> Finding that 70% of attention heads and 20% of feed-forward networks can be ex...

sdenton4 · on Dec 15, 2023

Here's an explanation I hit on some time ago:

More parameters makes it easier to find solutions with low-energy.

Suppose we have a product of two variables z = x * y. And now suppose that the 'correct' product is z=2, and we're learning x and y. A very good analytical solution is x=1, y=2 (or vice versa) allowing us to eliminate either x or y from our learning problem. The total energy of (x, y) in this case is 1*2 + 2*2 = 5.

However, another solution is x = y = sqrt(2), which has energy 2: this solution is much closer to the origin. The extra variable means that we have a /surface/ of solutions instead of a unique solution, so we can hone in on ones that are easier to get to using our optimizer.

As you add more variables, you can find lower and lower energy solutions.

Consider that we initialize neural networks 'near' zero, and then walk with gradient descent in some direction towards a solution.
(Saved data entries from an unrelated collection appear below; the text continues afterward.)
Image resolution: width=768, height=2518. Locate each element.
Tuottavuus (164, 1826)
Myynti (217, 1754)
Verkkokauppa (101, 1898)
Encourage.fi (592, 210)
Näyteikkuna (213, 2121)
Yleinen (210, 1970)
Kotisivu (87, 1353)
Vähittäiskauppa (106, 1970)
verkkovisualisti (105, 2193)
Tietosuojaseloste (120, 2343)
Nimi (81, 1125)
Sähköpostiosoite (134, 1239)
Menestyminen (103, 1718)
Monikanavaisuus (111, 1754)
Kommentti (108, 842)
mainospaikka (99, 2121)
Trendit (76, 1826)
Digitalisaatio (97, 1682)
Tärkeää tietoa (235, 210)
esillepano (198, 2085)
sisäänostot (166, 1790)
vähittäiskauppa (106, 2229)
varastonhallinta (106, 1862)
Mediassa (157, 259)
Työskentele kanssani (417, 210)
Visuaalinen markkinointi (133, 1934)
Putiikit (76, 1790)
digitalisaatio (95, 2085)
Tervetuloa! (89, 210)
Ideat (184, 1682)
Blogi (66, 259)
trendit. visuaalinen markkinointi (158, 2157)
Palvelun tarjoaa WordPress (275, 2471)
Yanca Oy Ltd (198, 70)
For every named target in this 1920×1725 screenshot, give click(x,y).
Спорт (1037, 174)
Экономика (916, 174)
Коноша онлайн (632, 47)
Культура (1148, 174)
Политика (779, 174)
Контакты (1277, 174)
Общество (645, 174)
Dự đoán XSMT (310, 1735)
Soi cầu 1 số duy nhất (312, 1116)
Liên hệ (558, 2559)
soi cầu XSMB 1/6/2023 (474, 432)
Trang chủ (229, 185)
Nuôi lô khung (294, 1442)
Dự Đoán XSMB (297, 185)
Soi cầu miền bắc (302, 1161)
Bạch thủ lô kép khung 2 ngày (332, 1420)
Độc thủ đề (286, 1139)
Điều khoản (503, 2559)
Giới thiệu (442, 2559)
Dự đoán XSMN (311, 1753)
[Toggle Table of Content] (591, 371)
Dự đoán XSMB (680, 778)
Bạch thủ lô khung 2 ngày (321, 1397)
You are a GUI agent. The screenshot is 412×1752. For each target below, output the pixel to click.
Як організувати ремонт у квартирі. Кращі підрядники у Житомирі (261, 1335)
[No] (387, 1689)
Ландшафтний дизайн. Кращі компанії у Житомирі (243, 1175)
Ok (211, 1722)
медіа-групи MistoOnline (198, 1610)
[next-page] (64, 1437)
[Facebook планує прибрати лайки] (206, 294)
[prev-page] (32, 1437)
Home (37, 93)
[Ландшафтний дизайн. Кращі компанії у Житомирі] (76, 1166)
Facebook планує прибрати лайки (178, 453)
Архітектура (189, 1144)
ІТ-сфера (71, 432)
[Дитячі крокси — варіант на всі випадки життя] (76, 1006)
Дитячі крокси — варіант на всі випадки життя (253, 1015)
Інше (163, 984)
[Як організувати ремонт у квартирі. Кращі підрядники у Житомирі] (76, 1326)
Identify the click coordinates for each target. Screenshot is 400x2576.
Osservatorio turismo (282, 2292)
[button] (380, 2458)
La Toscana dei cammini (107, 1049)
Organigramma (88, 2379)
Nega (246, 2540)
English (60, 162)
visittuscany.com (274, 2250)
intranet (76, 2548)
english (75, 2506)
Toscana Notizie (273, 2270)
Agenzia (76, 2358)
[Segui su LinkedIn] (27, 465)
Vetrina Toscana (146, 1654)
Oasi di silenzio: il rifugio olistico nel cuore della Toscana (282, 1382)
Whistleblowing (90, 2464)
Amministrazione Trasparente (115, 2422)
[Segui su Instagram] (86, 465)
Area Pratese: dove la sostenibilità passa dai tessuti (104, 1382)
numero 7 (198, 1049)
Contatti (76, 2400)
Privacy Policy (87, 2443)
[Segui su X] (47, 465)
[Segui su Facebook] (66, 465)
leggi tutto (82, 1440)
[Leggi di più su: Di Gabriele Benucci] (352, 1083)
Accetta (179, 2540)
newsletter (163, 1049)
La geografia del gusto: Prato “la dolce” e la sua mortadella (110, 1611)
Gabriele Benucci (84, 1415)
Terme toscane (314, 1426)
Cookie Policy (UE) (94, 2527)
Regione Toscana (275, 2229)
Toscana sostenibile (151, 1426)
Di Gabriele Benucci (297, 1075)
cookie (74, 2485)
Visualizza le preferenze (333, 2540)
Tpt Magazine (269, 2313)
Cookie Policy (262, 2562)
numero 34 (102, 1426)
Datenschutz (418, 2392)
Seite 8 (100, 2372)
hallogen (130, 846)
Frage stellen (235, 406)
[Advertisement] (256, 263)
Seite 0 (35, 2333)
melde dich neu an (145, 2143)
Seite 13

Then adding lots of extra variables - wiggle room - makes it much easier to find a solution within walking distance of the (noisy) origin.

bjornsing · on Dec 15, 2023

Fits with my first intuitive guess: it’s implicit regularization (that works as you describe).

Would be interesting to try some explicit regularization. But unfortunately you need a million bucks to an experiment on LLMs. :/

gessha · on Dec 15, 2023

Do you know of any literature that looks into this? This is a pretty interesting hypothesis.

youngNed · on Dec 15, 2023

Because 70% of a big number is a lot more than 70% of a smaller number?

Not being facetious, I don't know the answer, but that's my best guess

danielmarkbruce · on Dec 15, 2023

lottery ticket hypothesis might be real

famouswaffles · on Dec 15, 2023

all LLMs are undertrained to some degree.

assuming the models are identical except one is bigger then the bigger model is better because 70% of a bigger number is larger than 70% of a smaller number.

Now if you train a smaller model much longer than the bigger model (more tokens) then you are reducing the level of "under-trainedness" to some degree. at some point, you may have a smaller model that is better than that larger model.

70% of a bigger number may be larger than 70% of a smaller number but no guarantee 70% of a bigger number is larger than say 90% of a smaller number and so on.

sodality2 · on Dec 15, 2023

If they're all equally un-pruned, sounds like they still maintain their linear scale of performance.

Just like quantization!

cubefox · on Dec 15, 2023

How does this answer the question?

danielmarkbruce · on Dec 15, 2023

The question sort of implies you couldn't prune the smaller models and see the same thing. So, the answer given is to consider that in both cases, you sort of only use 30% of the model. Bigger is still bigger. The basic intuition of more parameters = better holds.

cubefox · on Dec 15, 2023

The question seems to be one of the Chinchilla scaling law. We could train smaller models (than recommended by the law) but with more training tokens, and achieve the same loss. But we would need more compute performance for that.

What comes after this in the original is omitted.